A postagem do dia 24 de julho de 2011, referente a fabricação de vinho caseiro é um dos artigos mais visitados no blog. Contudo nesta nova apresentação pretendo deixar a experiência de outros produtores e do conhecimento do tema adquirido em 24 anos de observação e degustação do vinho caseiro. A informação passada é a mais simples possível para a fabricação do vinho, mas não oculta segredos, e detalhada todo processo de forma verdadeira, mas também são incluídos os mitos populares.
No passado muitos moradores de São Bento do Sul, produziam seu vinho, com as uvas de suas parreiras. O tempo foi extinguindo os pequenos produtores sobrando poucos vinicultores, muitos conhecidos por décadas de tradição, embora nem sempre a uva de hoje é própria da região. As uvas geralmente são provindas do oeste de Santa Catarina: Tangará ou Pinheiro Preto. As uvas escolhidas são a Niágara Branca, Terci ou a Isabel.
É importante que as uvas colhidas, bem maduras, sigam para a adega o mais rápido possível, e neste caso a viajem noturna é a mais recomendada, para preservar as características da uva. A produção de uvas americanas, merecem a atenção para a melhor produção.

(CONJUNTO DE TAREFAS):
• A. Segundo o texto sobre vinho caseiro, qual viagem é recomendada para levar as uvas colhidas até a adega?
• B. Liste todas as variedades de uva que o texto sobre vinho caseiro menciona como as escolhidas.

(MATERIAL):
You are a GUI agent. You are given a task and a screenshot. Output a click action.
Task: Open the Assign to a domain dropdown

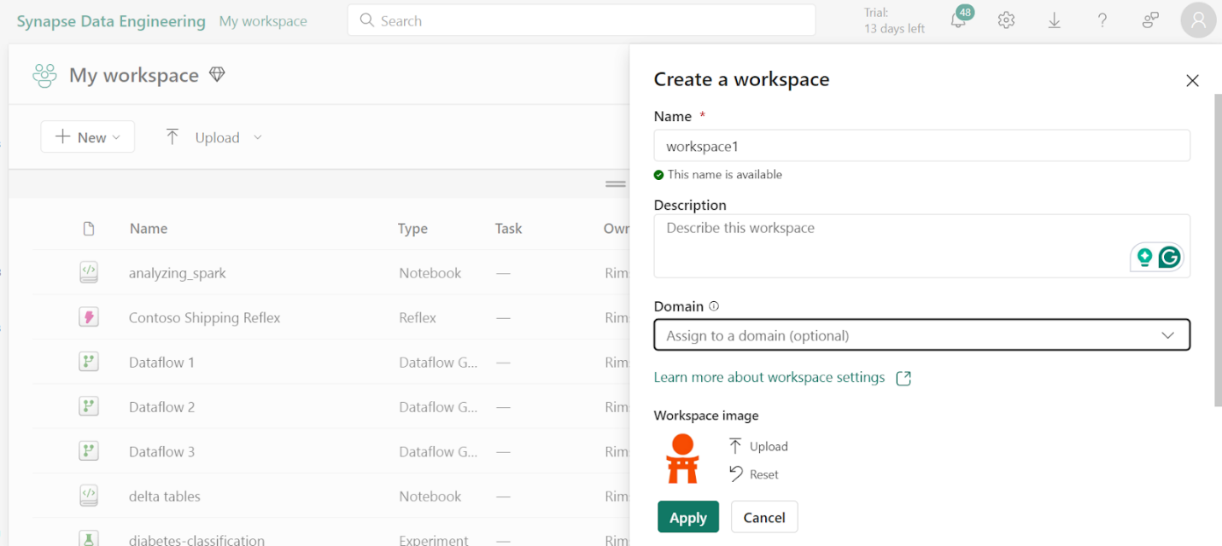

(RESOLUÇÕES):
• A. A viagem noturna, para preservar as características da uva.

• B. Niágara Branca, Terci e Isabel.